ABC News's Facebook account posted pictures of Blue, Phillips, and Anthony Albanese in January 2026 after it was hacked. The following month, she claimed to have had unprotected sex with about 400 men on 7 February, and to be pregnant. The latter caused fans to tag a Twitter account that parodied The Maury Show, a show which explored paternity disputes, which in turn went viral after asking them not to. She subsequently filmed content using a prosthetic bump, announced a "golden baby shower" event in which she invited members of the public to urinate on her on 6 June 2026, and defended the latter in an interview with Shelagh Fogarty of LBC. Her urination event prompted condemnation from both sides of the political spectrum, with some calling for interventions from social services. Blue announced the birth of her child at the Lindo Wing of St Mary's Hospital in London on Instagram in August 2026 alongside a montage of her pregnancy set to "Turning Page" by Sleeping at Last.

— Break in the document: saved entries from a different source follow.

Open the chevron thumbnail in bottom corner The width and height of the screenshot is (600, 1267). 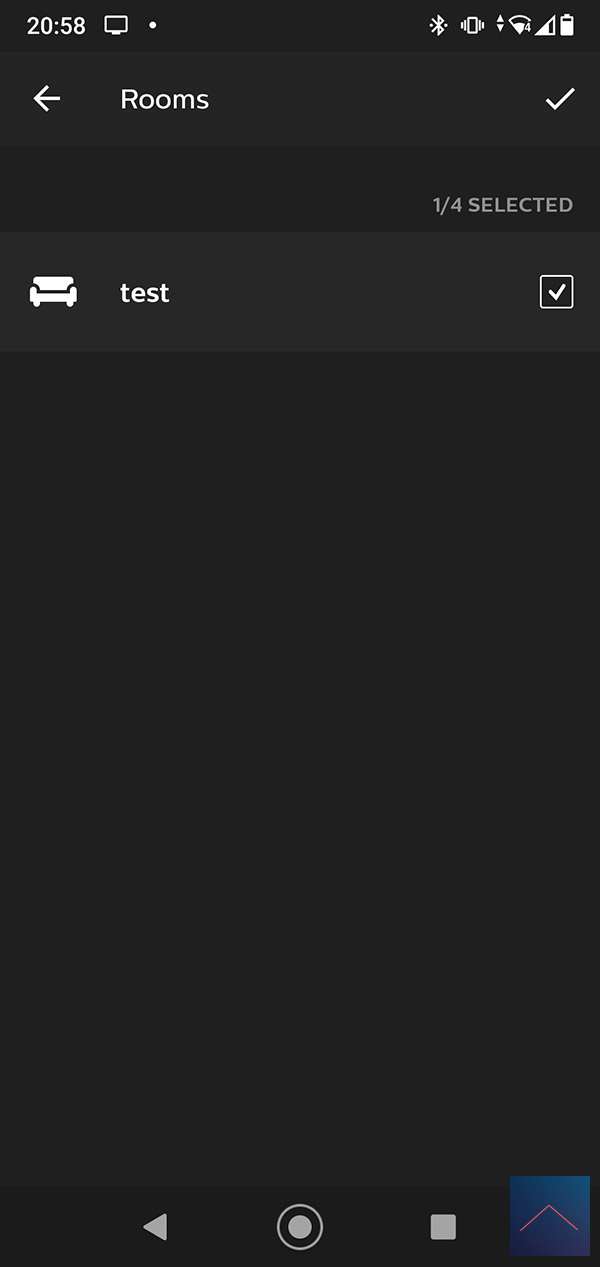coord(549,1216)
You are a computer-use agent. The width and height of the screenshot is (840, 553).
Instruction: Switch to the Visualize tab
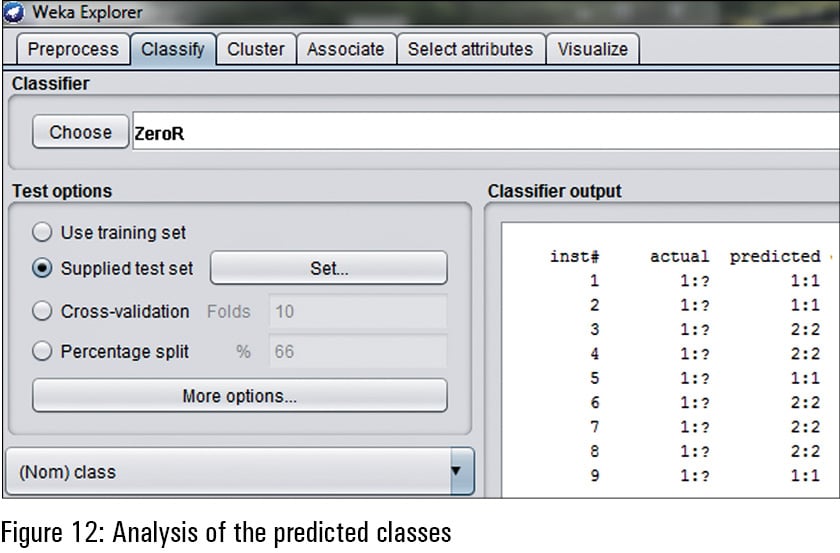[x=593, y=49]
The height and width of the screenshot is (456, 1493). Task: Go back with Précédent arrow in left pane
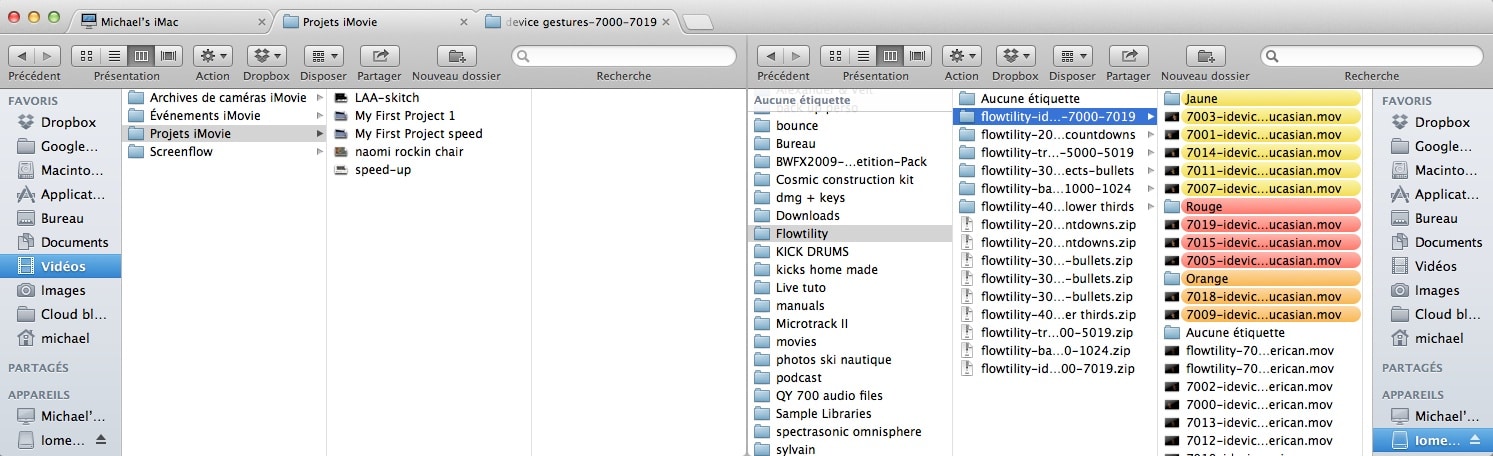pyautogui.click(x=23, y=56)
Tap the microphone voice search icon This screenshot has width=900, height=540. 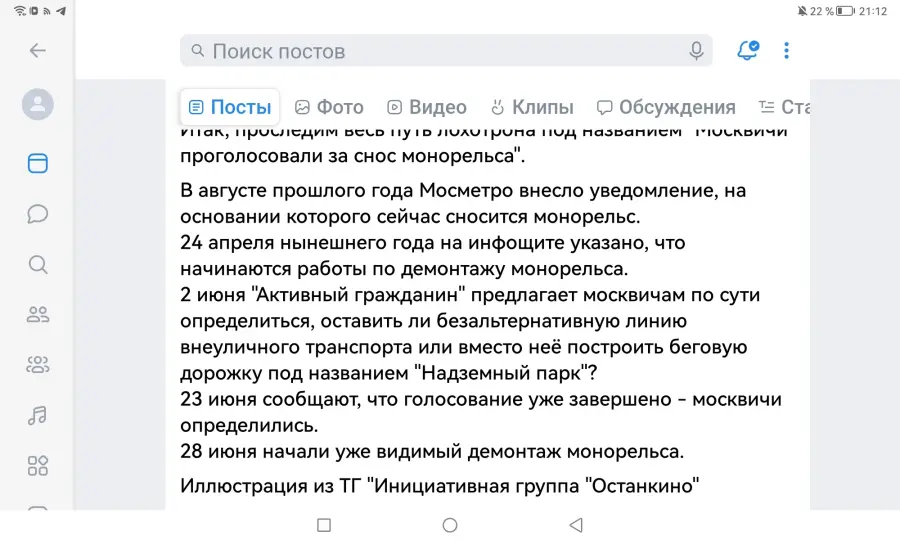pyautogui.click(x=696, y=51)
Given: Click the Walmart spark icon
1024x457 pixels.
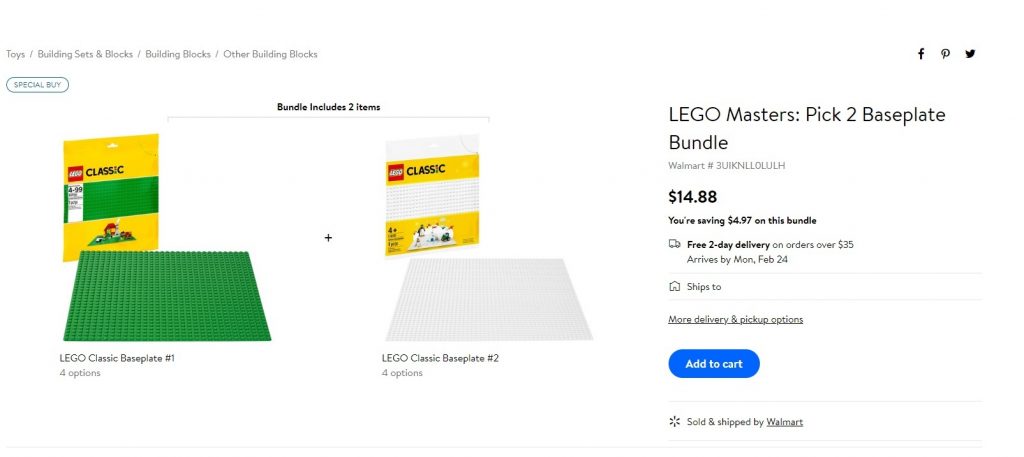Looking at the screenshot, I should click(x=675, y=422).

== Personal life and reception ==
The Derby Telegraph wrote in January 2025 that Blue was a regular at Derby County F.C. games. She dated Lil Mabu in March 2025, who wrote the song "Bonnie Blu" about her, and endorsed Nigel Farage and the tax and immigration policies of his party Reform UK in December 2025. Blue has repeatedly defended having sex with 18-year-olds on the grounds that those complaining about the young age of her co-stars should instead lobby governments to increase the age of consent. Her content makes use of aggressive language such as telling men that she wants to be their "slut" or their "cum rag" and is unusual for her not attempting to fake orgasms. In July 2025, Blue attributed the latter to her attention being on other aspects of filming, Lucy Morgan of Glamour wrote that her content used "much of the same language as mainstream porn", India Block of The Standard likened her videos to the performance art of Marina Abramović, and Pravina Rudra of The i Paper described her as the "endpoint of capitalism". She has also been described by Owen Williams's book Sex, Death and Pathetic Ambition as "the female Marquis de Sade", and mentioned alongside Lily Phillips in Zoe Strimpel's book Good Slut as examples of the idea that sex work is work.